Your old iPods will help care home residents

- Kenneth Speirs

Paisley Rotary Club has launched an appeal that will help make life better for dementia sufferers.

Its members are asking people to look out their old iPods and hand them in to a special collection point at the YMCA in the High Street.

The music systems will then be loaded with music and given to people with dementia as part of Playlist for Life, a scheme that harnesses the power of music as a way of improving the lives of those with the condition.

Paisley Rotary Club has teamed up with its Greenock counterpar­t for the appeal, and the hope is people will have old iPods that they will look out and hand over.

Douglas Paxton, treasurer and past president of Paisley Rotary Club, told the Paisley Daily Express: “The Rotary Clubs of Paisley and Greenock are working with the health and social care and music students at West College Scotland to create a Playlist for Life for people with dementia in our local care homes.”

Music that dementia sufferers have enjoyed in their youth or younger days has been proved to be a source of comfort to them, and can help alleviate their condition and make them happier.

“People like to remember old songs – it gives them peace of mind,” Douglas added.

“The idea about the iPods came from the Greenock club, and we thought this is a good idea – why don’t we work in conjunctio­n with them?”

The Playlist for Life organisati­on says personal music can improve life not just for people with dementia, but also their families and carers.
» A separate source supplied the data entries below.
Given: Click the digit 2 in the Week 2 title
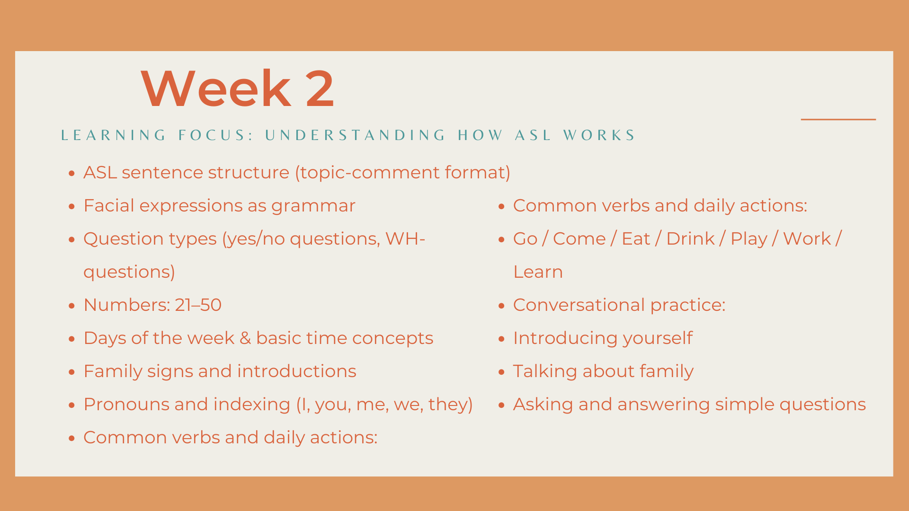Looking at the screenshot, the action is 320,89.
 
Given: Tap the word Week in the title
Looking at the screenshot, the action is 216,88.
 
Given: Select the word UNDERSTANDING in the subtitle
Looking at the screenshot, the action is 355,135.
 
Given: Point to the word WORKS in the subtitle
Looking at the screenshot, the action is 599,135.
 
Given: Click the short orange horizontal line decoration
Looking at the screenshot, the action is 838,119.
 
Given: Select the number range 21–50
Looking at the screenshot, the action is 198,305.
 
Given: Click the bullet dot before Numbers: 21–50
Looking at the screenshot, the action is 72,306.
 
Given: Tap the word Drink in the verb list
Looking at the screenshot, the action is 690,239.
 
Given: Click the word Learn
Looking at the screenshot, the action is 538,272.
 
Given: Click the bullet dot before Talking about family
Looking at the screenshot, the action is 502,372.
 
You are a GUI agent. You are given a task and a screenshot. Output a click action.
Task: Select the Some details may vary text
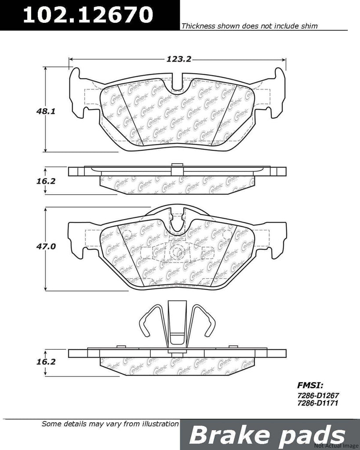coord(110,425)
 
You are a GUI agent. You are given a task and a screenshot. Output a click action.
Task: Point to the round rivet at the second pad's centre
coord(178,252)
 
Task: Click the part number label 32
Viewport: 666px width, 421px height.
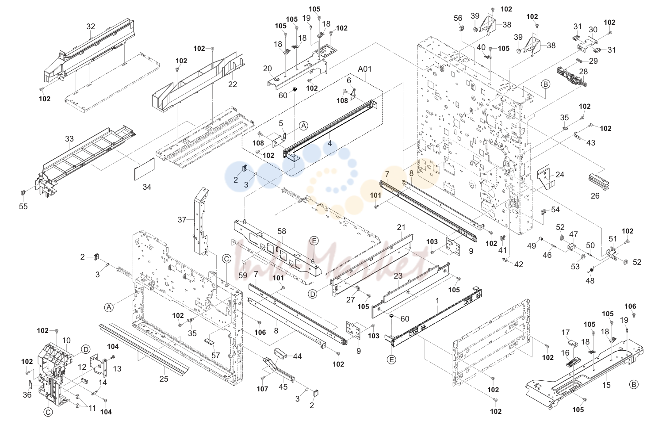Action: (91, 27)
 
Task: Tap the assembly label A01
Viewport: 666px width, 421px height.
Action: (364, 69)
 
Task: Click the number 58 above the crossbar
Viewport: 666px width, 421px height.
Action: (282, 231)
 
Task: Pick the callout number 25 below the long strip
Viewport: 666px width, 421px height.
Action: (164, 379)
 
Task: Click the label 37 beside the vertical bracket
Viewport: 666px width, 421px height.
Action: (182, 220)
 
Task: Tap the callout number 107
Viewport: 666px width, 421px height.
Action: (263, 389)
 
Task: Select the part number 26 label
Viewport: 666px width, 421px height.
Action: (595, 195)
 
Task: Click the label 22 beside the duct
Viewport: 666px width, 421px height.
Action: (233, 84)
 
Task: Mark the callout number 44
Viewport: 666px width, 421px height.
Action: (297, 356)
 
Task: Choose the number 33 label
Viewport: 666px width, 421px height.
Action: (69, 139)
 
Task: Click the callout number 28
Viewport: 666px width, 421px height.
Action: (583, 72)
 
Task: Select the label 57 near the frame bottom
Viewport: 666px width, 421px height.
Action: (215, 355)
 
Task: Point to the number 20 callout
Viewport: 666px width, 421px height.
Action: (268, 69)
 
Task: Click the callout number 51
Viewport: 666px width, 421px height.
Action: (613, 239)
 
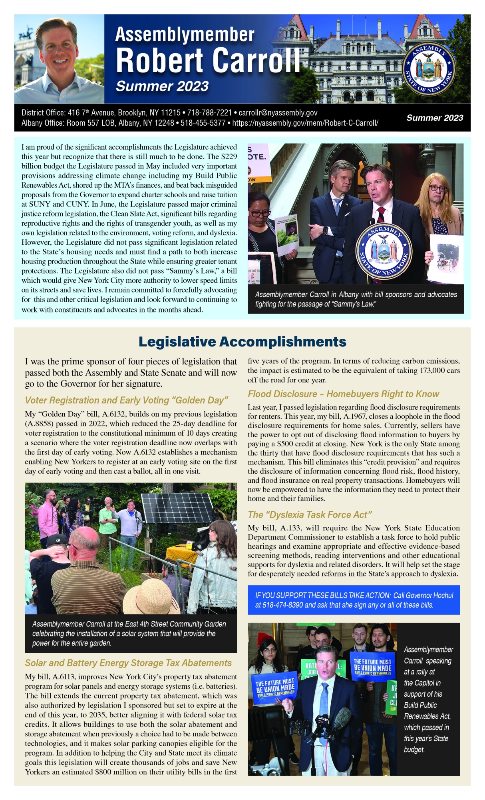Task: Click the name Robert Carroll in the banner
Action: [208, 61]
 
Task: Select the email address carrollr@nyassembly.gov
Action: [278, 113]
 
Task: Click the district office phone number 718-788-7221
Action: [209, 113]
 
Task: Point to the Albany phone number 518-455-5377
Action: [203, 123]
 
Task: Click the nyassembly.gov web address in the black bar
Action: [305, 123]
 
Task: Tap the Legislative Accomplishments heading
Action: [242, 342]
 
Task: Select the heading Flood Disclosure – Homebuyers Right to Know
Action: [343, 394]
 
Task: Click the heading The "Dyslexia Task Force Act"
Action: [310, 514]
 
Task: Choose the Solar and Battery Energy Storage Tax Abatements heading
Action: [128, 663]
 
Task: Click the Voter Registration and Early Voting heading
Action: [126, 400]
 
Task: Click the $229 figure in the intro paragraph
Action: [229, 156]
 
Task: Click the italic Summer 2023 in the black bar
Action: [435, 118]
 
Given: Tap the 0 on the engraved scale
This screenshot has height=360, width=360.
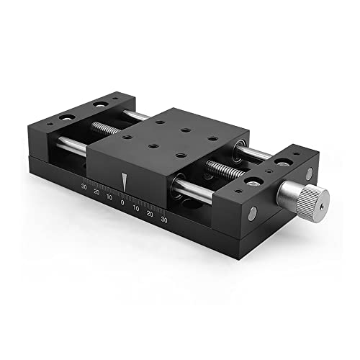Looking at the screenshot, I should point(122,204).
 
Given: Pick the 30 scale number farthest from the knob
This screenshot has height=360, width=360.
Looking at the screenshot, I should point(85,189).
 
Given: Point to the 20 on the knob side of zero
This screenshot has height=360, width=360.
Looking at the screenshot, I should point(149,214).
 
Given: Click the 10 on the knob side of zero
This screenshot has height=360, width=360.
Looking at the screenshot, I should point(135,209).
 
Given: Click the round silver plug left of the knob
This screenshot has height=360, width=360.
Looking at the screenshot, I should point(252,214).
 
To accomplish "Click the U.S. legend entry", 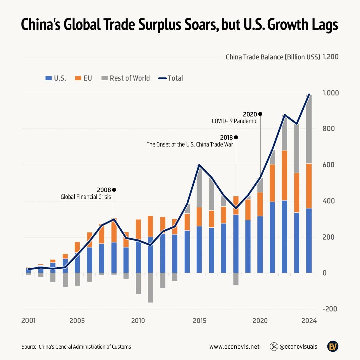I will [56, 78].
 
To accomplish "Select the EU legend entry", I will [83, 78].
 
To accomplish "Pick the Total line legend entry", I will [171, 78].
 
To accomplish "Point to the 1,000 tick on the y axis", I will [331, 93].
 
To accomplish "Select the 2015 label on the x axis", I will [199, 321].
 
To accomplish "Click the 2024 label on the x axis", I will [309, 321].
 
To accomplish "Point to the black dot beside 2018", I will [236, 137].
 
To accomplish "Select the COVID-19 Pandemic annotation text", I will [234, 121].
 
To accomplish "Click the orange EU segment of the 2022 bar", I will [284, 175].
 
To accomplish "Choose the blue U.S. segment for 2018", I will [236, 243].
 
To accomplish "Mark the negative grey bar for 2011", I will [150, 287].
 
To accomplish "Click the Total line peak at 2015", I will [199, 165].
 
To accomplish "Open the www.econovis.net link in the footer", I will [234, 347].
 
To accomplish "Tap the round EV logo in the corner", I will [332, 346].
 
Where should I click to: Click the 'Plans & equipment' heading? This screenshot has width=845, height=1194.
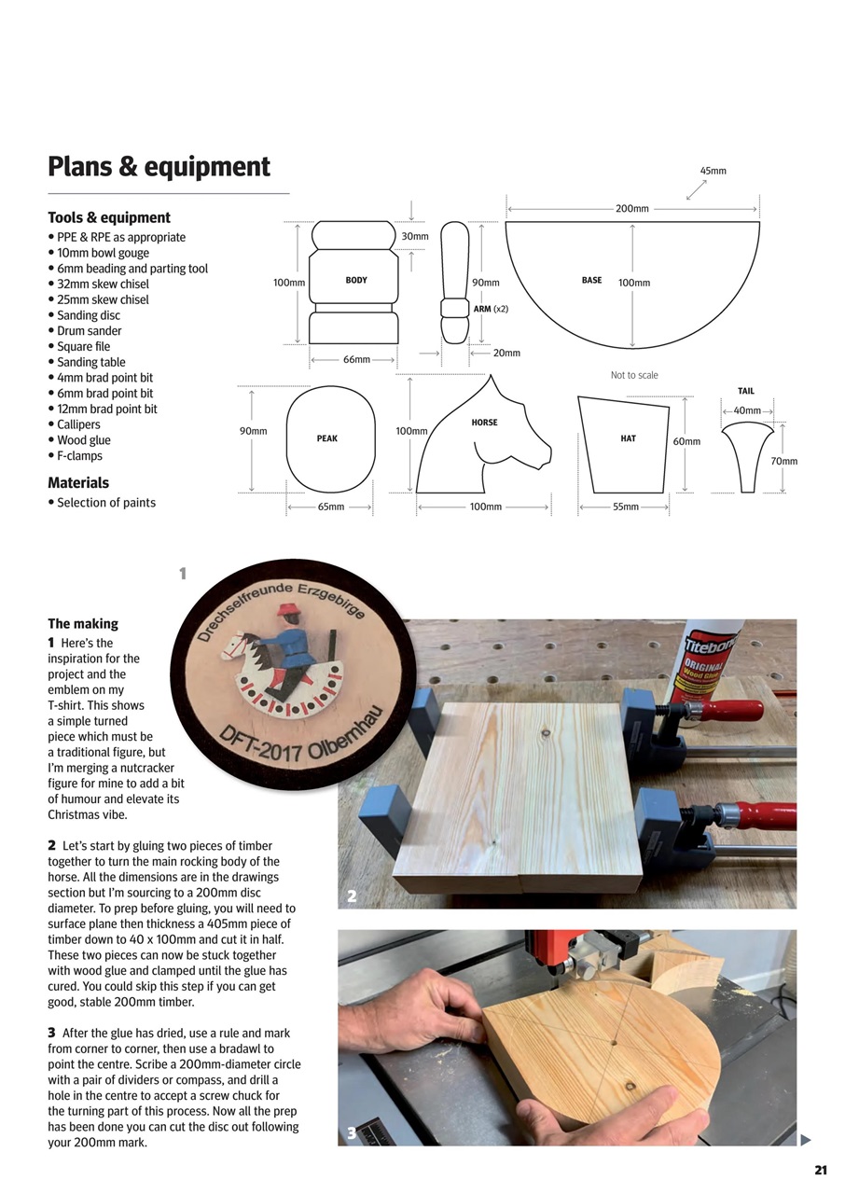coord(159,167)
It wants to use the power of music to help so that if someone develops dementia, they or their loved ones already know that music can be a lifeline.

As revealed in the Paisley Daily Express, broadcaste­r Sally Magnusson is the chairman and founder of Playlist for Life.

And Erskine resident Jessie Adams, 82, was one of the first to try out the new service at the home for ex- servicemen and women.

Erskine was awarded a grant from the Armed Forces Covenant Fund for a six-month pilot project of Playlist for Life.

Sally also wrote movingly about her late mother Mamie’s life with dementia in Where Memories Go: Why Dementia Changes Everything.

 If you have an old iPod, then simply drop it in at the YMCA, 39 High Street, Paisley.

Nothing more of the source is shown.